▸ **GOAL**: In the item coordinate data, swap "title bar" for "header" and give back everything from the line containing "1456x819 pixels. How" down to the end of the records, with all else unchanged and the pictures left out.

(Item coordinate data)

________________________________________

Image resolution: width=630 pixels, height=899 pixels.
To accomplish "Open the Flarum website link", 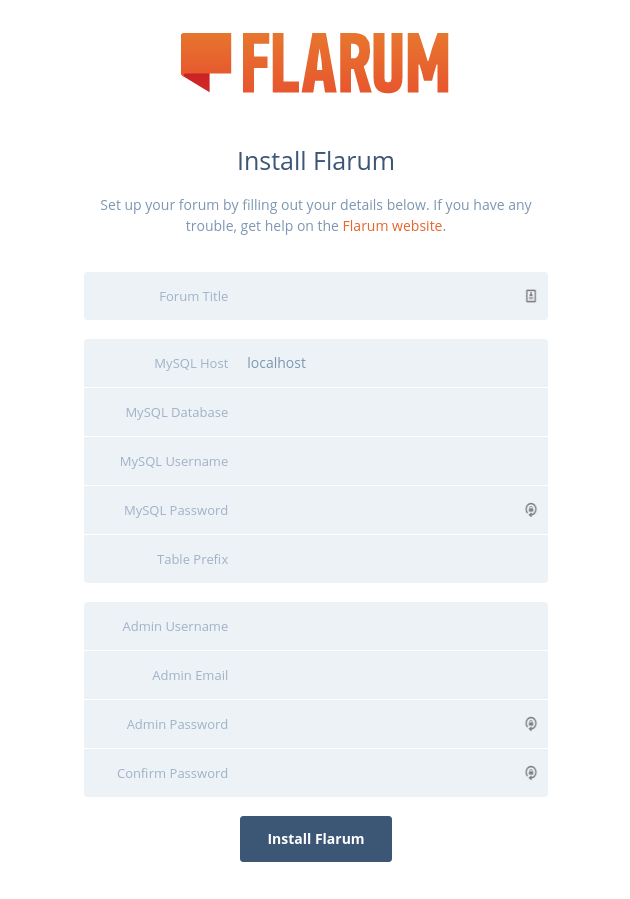I will pyautogui.click(x=393, y=226).
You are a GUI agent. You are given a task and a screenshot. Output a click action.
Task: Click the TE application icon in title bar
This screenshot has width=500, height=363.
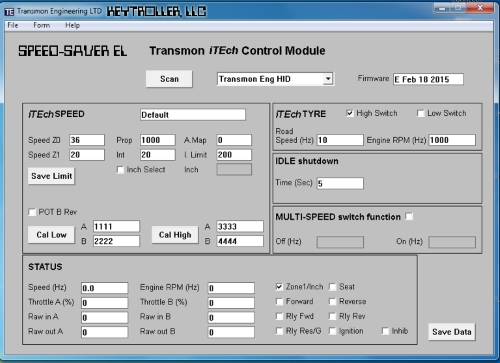(9, 12)
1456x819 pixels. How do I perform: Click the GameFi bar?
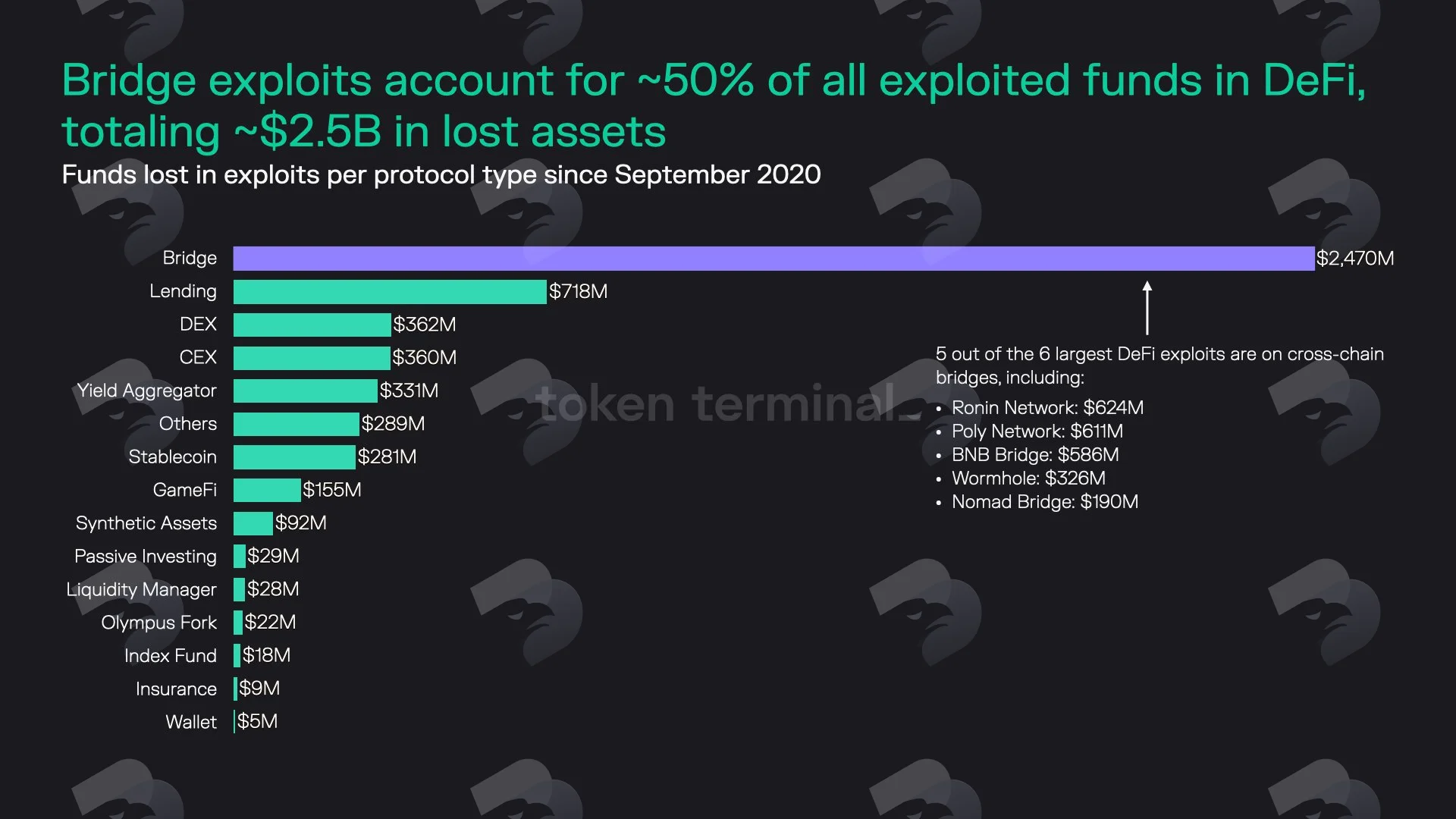(267, 490)
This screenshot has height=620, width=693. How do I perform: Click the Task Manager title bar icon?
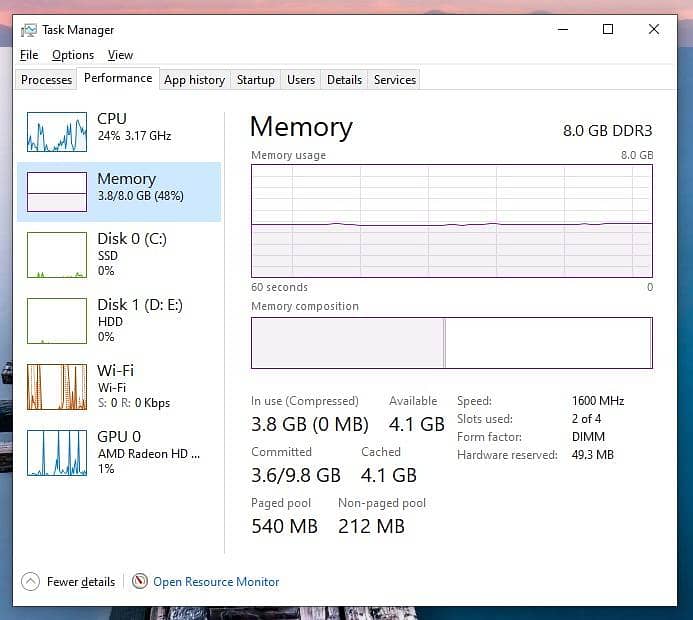(29, 30)
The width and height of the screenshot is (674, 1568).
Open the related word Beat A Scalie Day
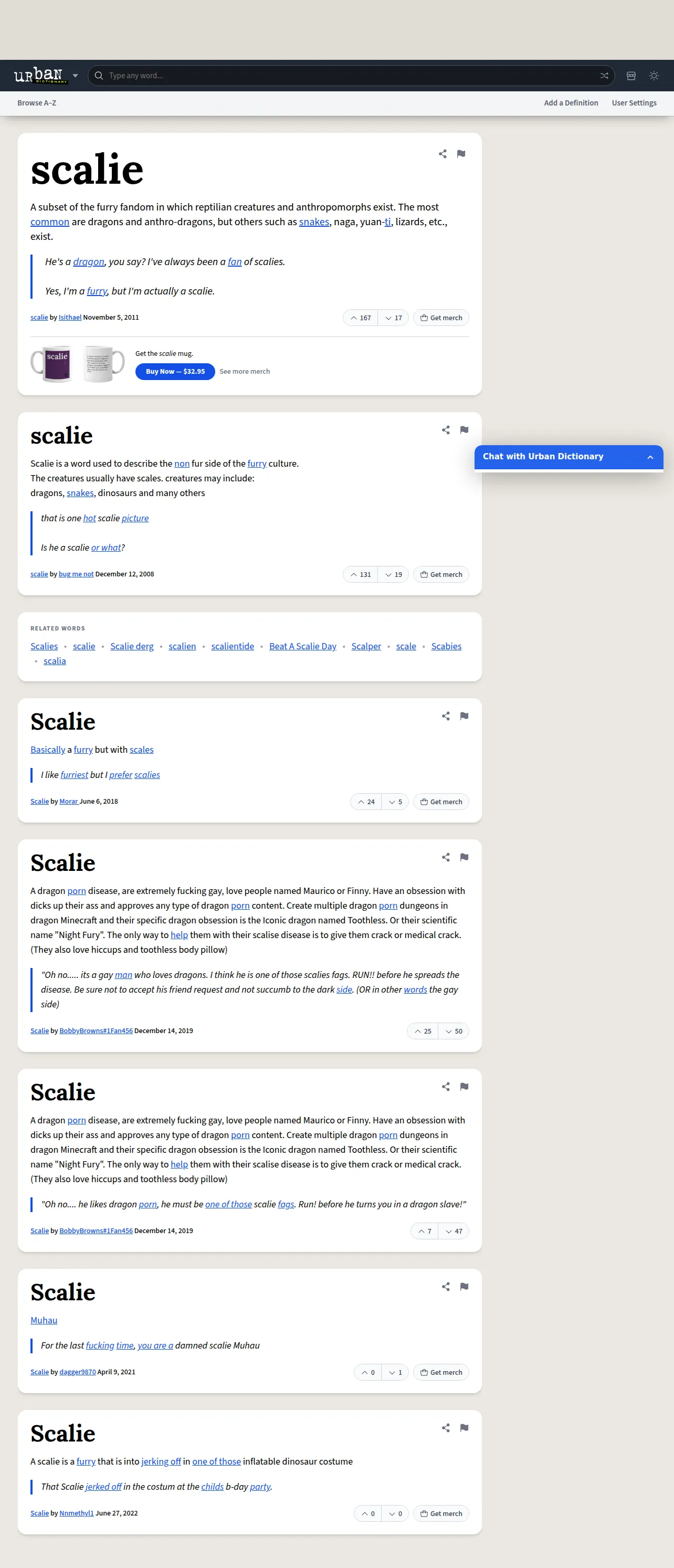pyautogui.click(x=302, y=646)
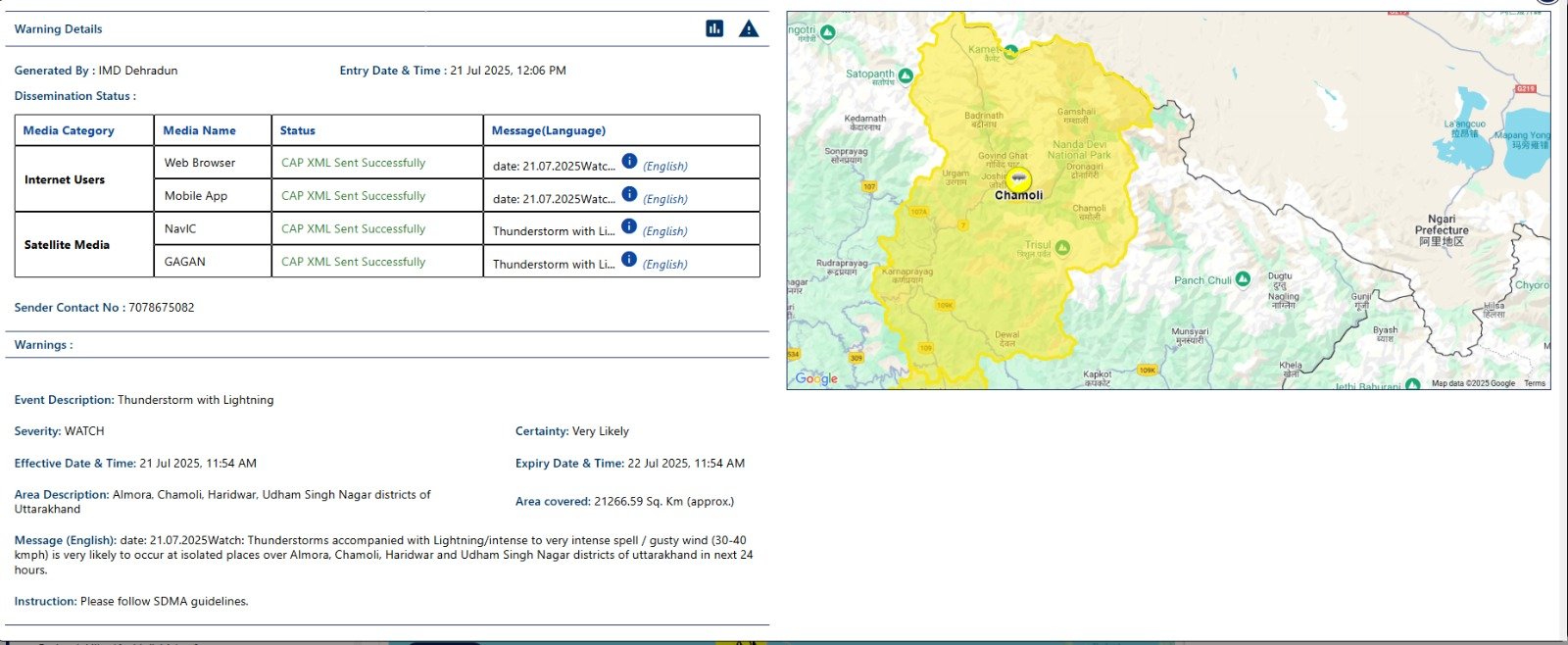This screenshot has width=1568, height=645.
Task: Open info icon in Web Browser row
Action: click(x=629, y=162)
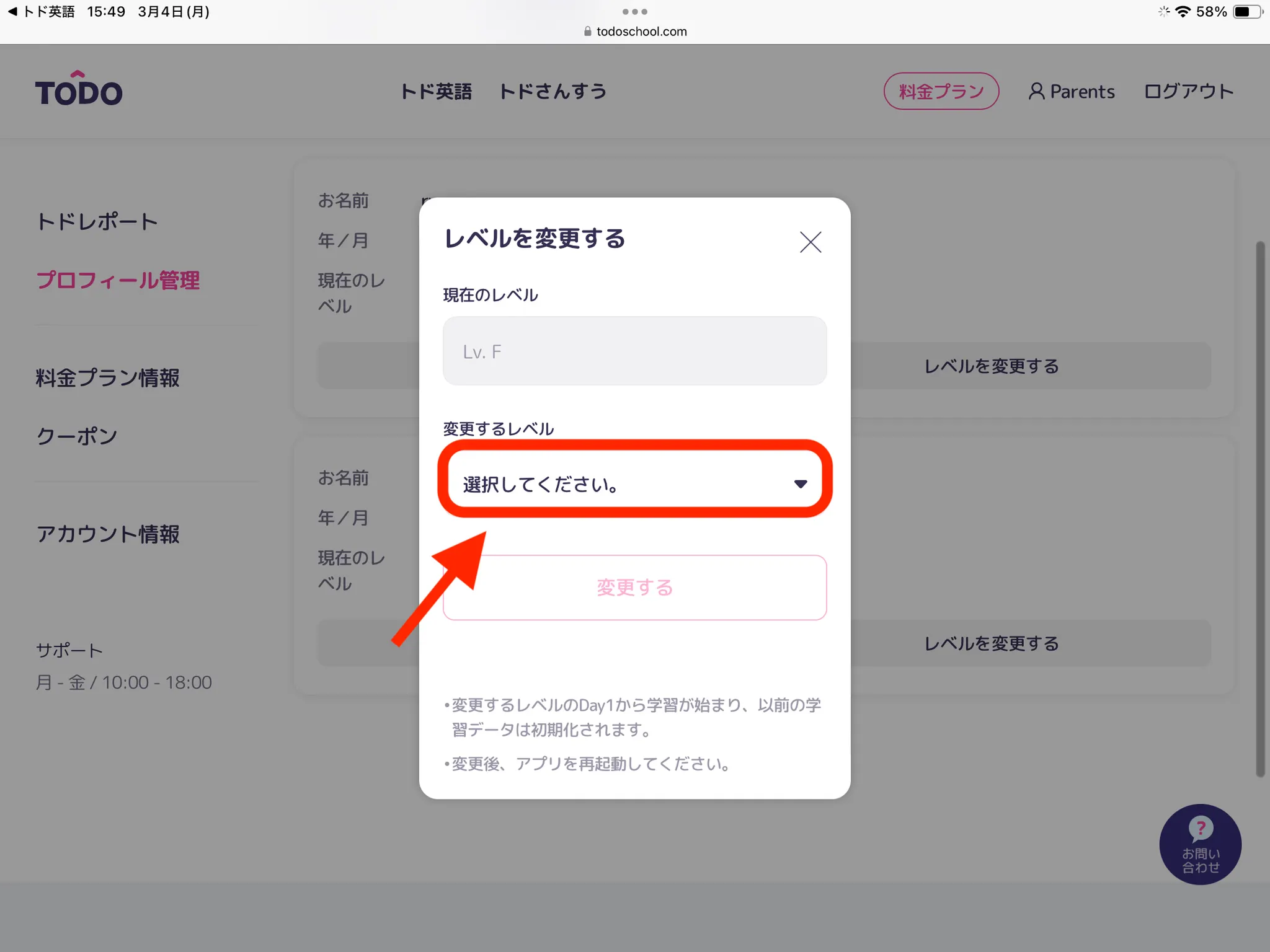This screenshot has width=1270, height=952.
Task: Click the 現在のレベル Lv. F field
Action: coord(634,351)
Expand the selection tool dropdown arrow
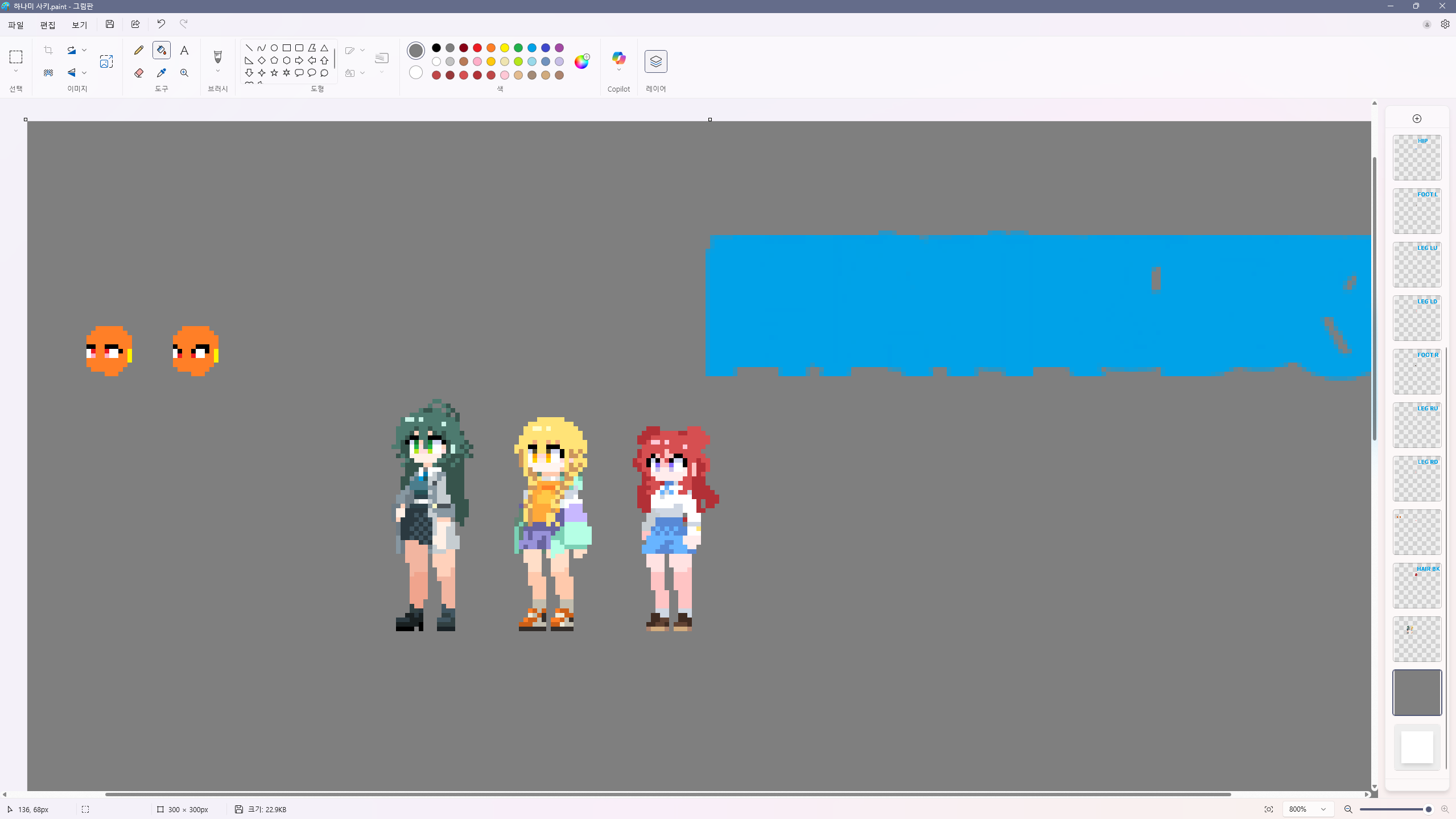Viewport: 1456px width, 819px height. tap(16, 72)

________________________________________

▸ **RESPONSE TO THIS EXERCISE**:
1456x819 pixels. How do I perform: Click the GameFi bar?
(267, 490)
This screenshot has height=620, width=693. How do I perform: Click the Task Manager header icon?
(29, 30)
The width and height of the screenshot is (674, 1568).
Open the related word Beat A Scalie Day
pyautogui.click(x=302, y=646)
This screenshot has width=1568, height=645.
Task: Open info icon in Web Browser row
Action: click(x=629, y=162)
This screenshot has width=1270, height=952.
Task: Click the 現在のレベル Lv. F field
Action: coord(634,351)
Expand the selection tool dropdown arrow
Viewport: 1456px width, 819px height. tap(16, 72)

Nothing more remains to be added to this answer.